Задание A> Выведи без изменений часть записей ниже: всё от строки с «The image size is (1887, 944).» и до самого конца записей, обе границы включительно. Картинки в ответ не включай.

Выбранный текст>
______

Завтра исполнится 60 лет со дня безоговорочной капитуляции германского Рейха. Это большой срок - целая трудовая жизнь, впору подумывать о пенсии. 1945 год был так давно, что память - это дырявое решето - с трудом удерживает тогдашние события. Шестьдесят лет назад я лежал в госпитале - во время беспорядочного отступления их Лаузица я получил легкое ранение в бедро, а в правом плече у меня засел осколок снаряда размером с фасолину.
Дело было в Мариенбаде: этот курортный городок, превратившийся в огромный военный госпиталь, несколькими днями раньше захватили американцы; советские войска, в свою очередь, заняли соседний Карлсбад. Тогда, 8 мая 1945 г. [по западноевропейскому времени акт о безоговорочной капитуляции Германии был подписан еще 8 мая - прим. перев.], я был наивным юнцом, который до конца верил в нашу победу. Узники германских концлагерей, уцелевшие после массовых убийств, были, наконец, освобождены - хотя из-за физического истощения не могли даже радоваться обретенной свободе. Но для меня этот день не стал днем освобождения: я чувствовал лишь пустоту и унижение - следствия полного разгрома моей родины.
Теперь, когда наступает 8 мая, и политики в официальных выступлениях приветствуют его как день освобождения, можно сказать, что этот вывод сделан задним числом, особенно если учесть, что мы, немцы, сделали для собственного освобождения очень мало, а то и вовсе ничего. В первые послевоенные годы в нашей жизни главное место занимали голод и холод, страдания беженцев, перемещенных лиц, и бездомных лишившихся крова после бомбежек. Во всех четырех зонах оккупации, созданных союзными державами - американской, британской, советской и французской - единственный способ справиться с проблемой 12 миллионов немцев, бежавших, или изгнанных, из Восточной и Западной Пруссии, Померании, Силезии и Судет, состоял в том, чтобы разместить их в наших и без того переполненных домах.

______

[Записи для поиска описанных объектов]
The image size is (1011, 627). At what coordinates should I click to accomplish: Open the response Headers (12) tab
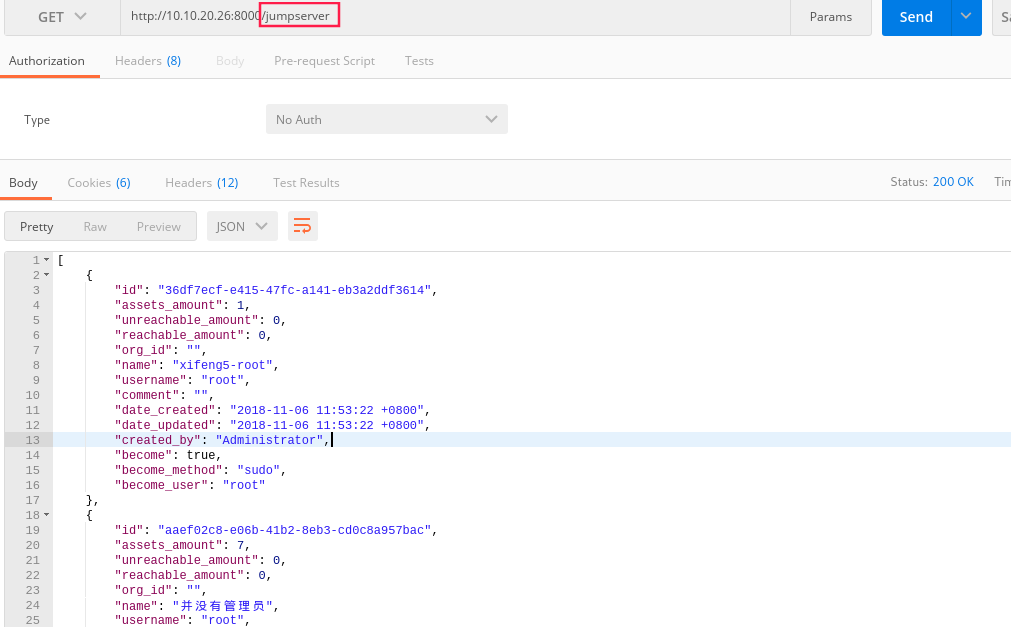tap(201, 182)
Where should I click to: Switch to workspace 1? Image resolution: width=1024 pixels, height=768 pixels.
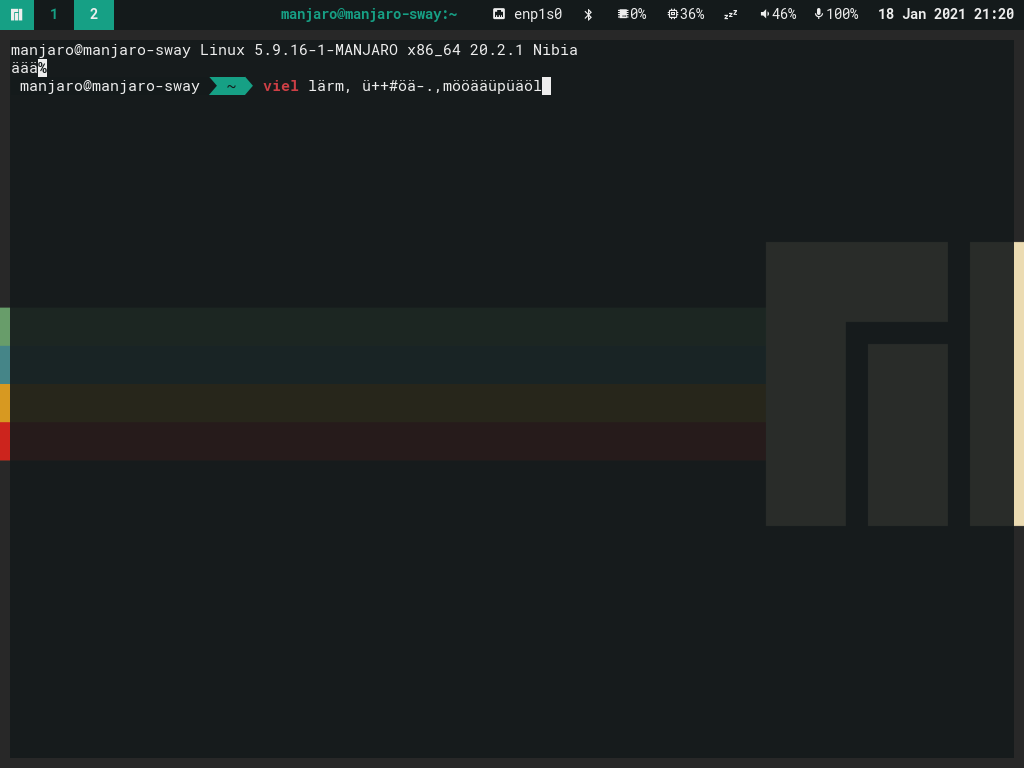tap(54, 15)
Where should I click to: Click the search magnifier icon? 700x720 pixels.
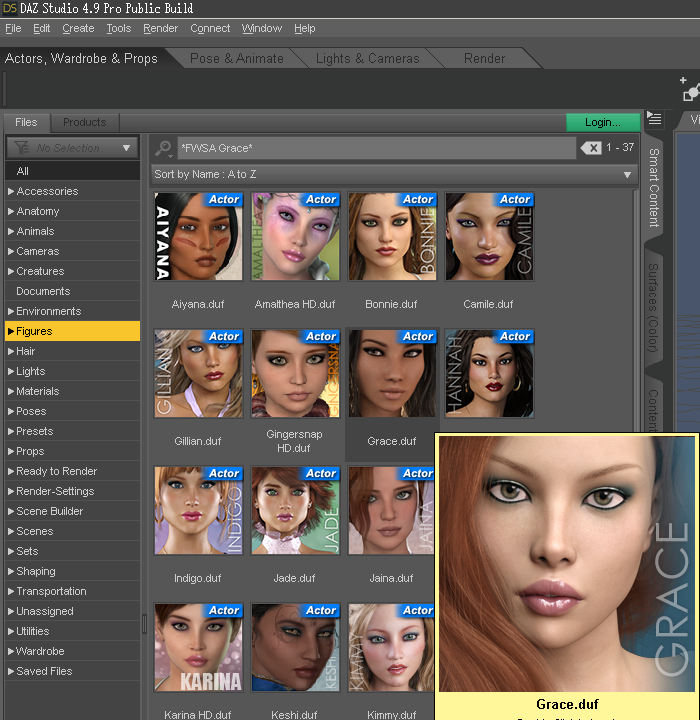tap(164, 148)
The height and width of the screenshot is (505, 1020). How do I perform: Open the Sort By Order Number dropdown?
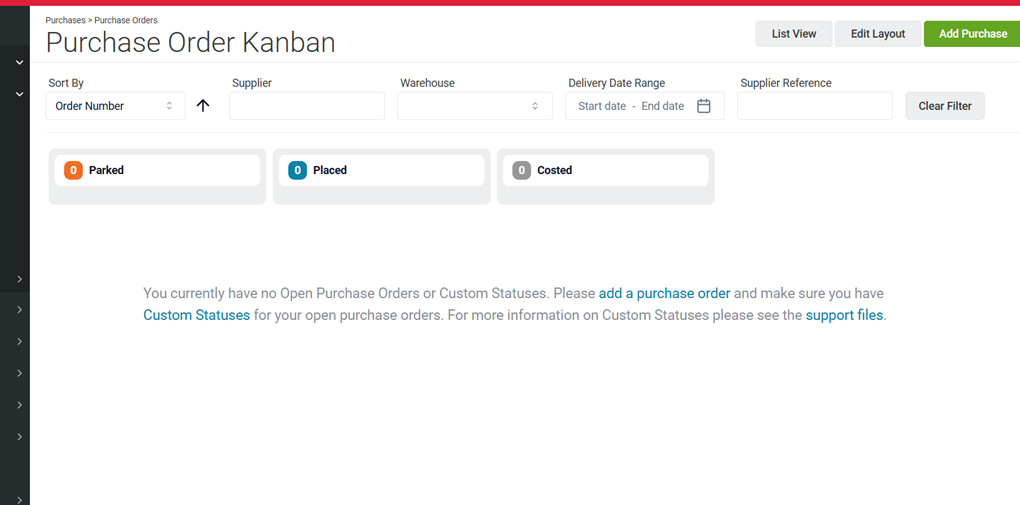click(115, 106)
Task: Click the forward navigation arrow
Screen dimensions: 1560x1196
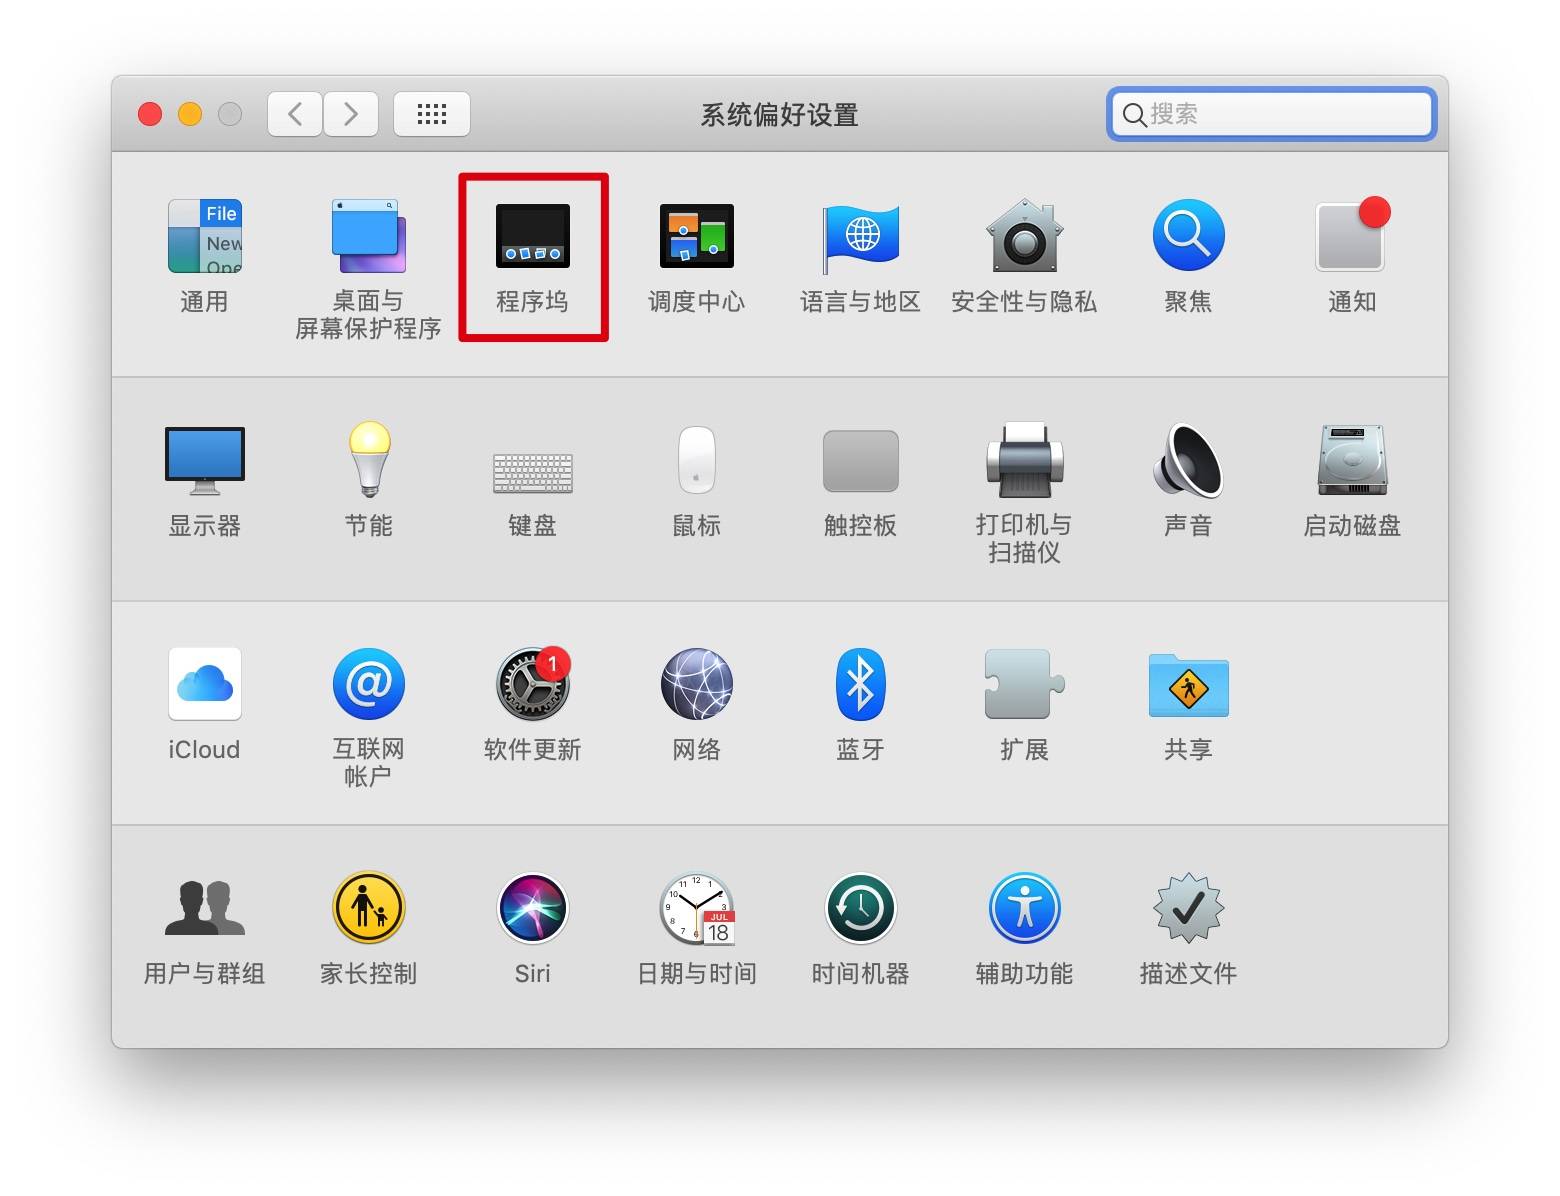Action: pyautogui.click(x=351, y=113)
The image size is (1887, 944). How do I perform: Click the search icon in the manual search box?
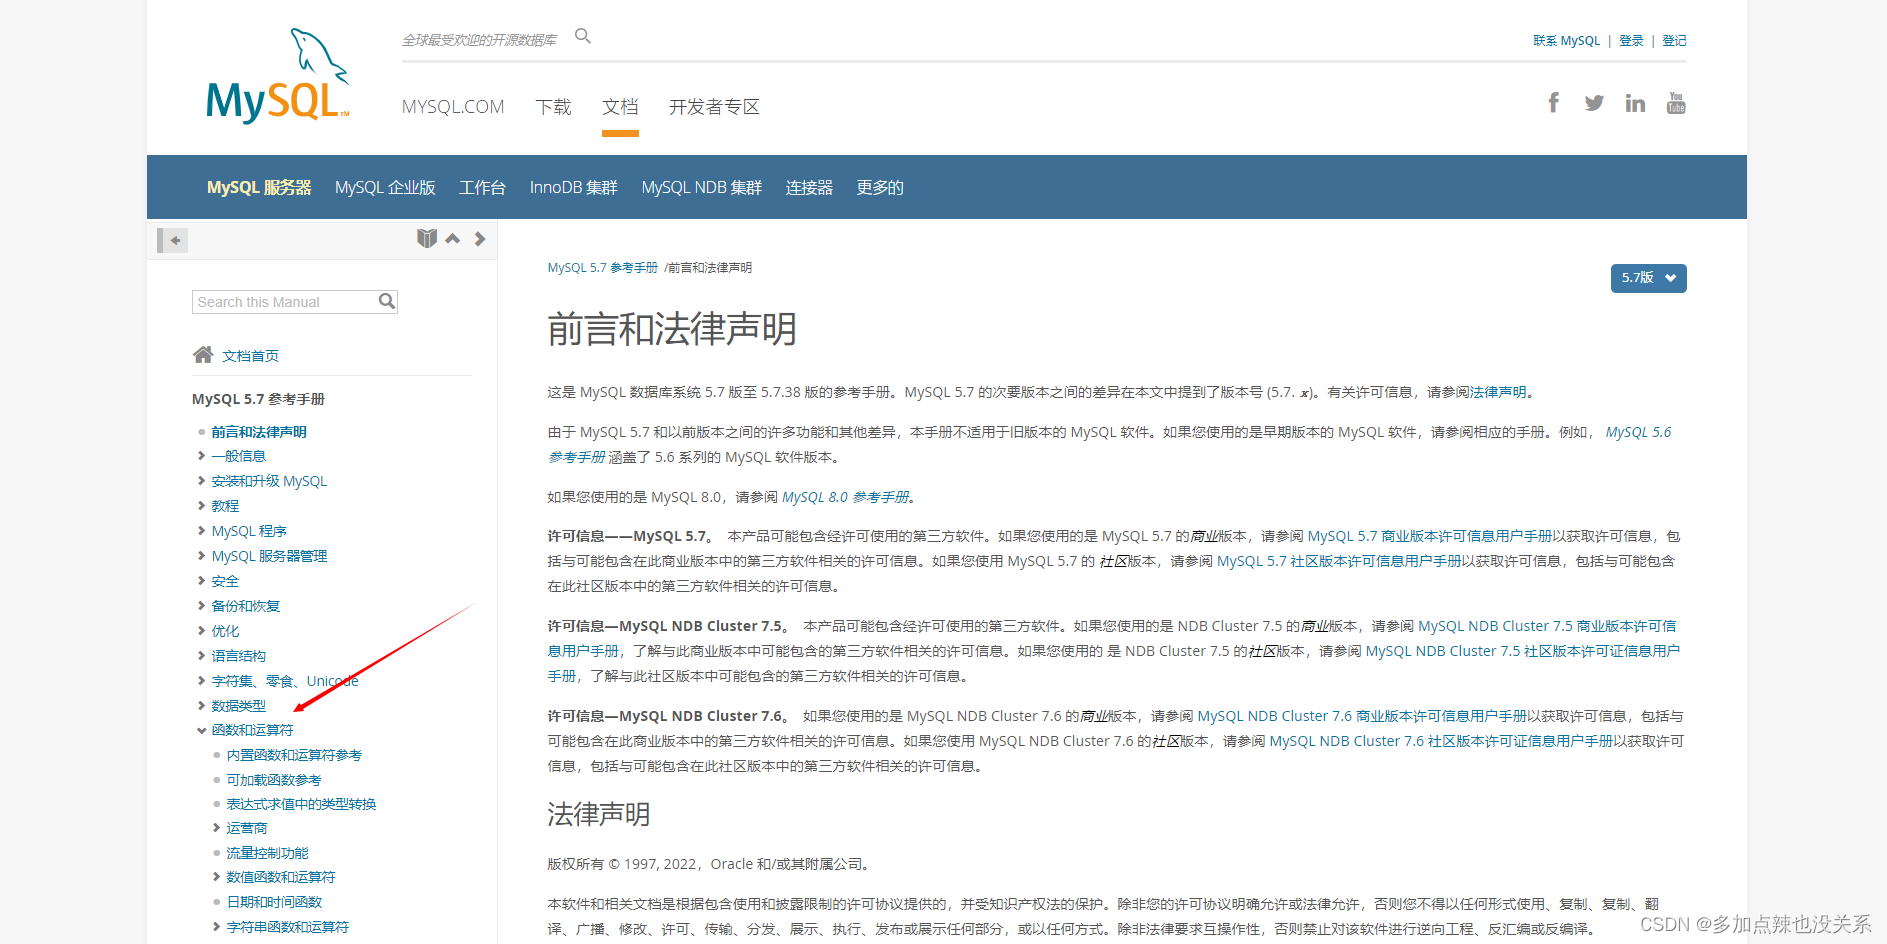387,300
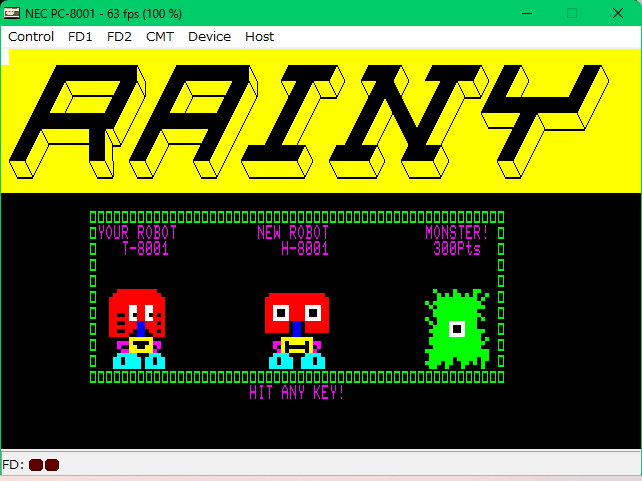The width and height of the screenshot is (642, 481).
Task: Open the Device menu
Action: click(209, 36)
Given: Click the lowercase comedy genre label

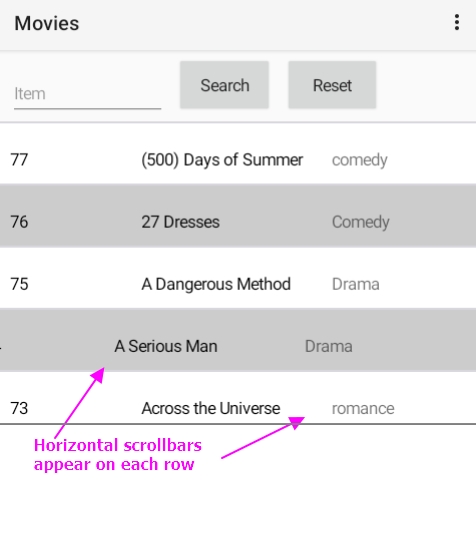Looking at the screenshot, I should click(360, 160).
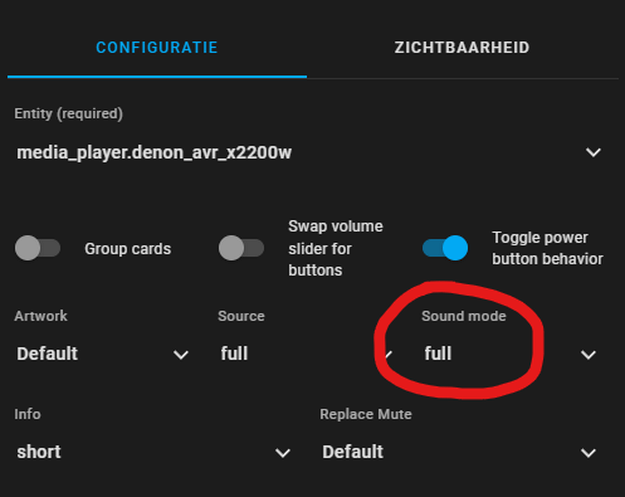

______

Задание B> Продолжи воспоминания о 8 мая 1945 года, начиная сразу после последнего предложения.

Письменный ответ A>
The image size is (1887, 944). How do I perform: Click the search icon in the manual search box?
387,300
The width and height of the screenshot is (642, 481).
Task: Open the Device menu
Action: click(209, 36)
Given: Click the lowercase comedy genre label

Looking at the screenshot, I should click(360, 160).

Письменный ответ B>
Всякий раз, задаваясь вопросом 'Чем мы, немцы, можем гордиться?', следует в первую очередь вспомнить об этом важнейшем - пусть и вынужденном - достижении. Тогда мы еще не успели привыкнуть к свободе, а нас уже принуждали размещать у себя беженцев. Но в результате в обоих германских государствах не пришлось создавать - и на долгие годы сохранять - огромные лагеря беженцев и перемещенных лиц. Тем самым мы избежали волны ненависти и жажды мести, порождаемых годами жизни в лагерях, которые, как показывают сегодняшние события в мире, питают терроризм, а затем и провоцируют антитеррористические меры.
Уже тогда у громких слов об освобождении находились сторонники.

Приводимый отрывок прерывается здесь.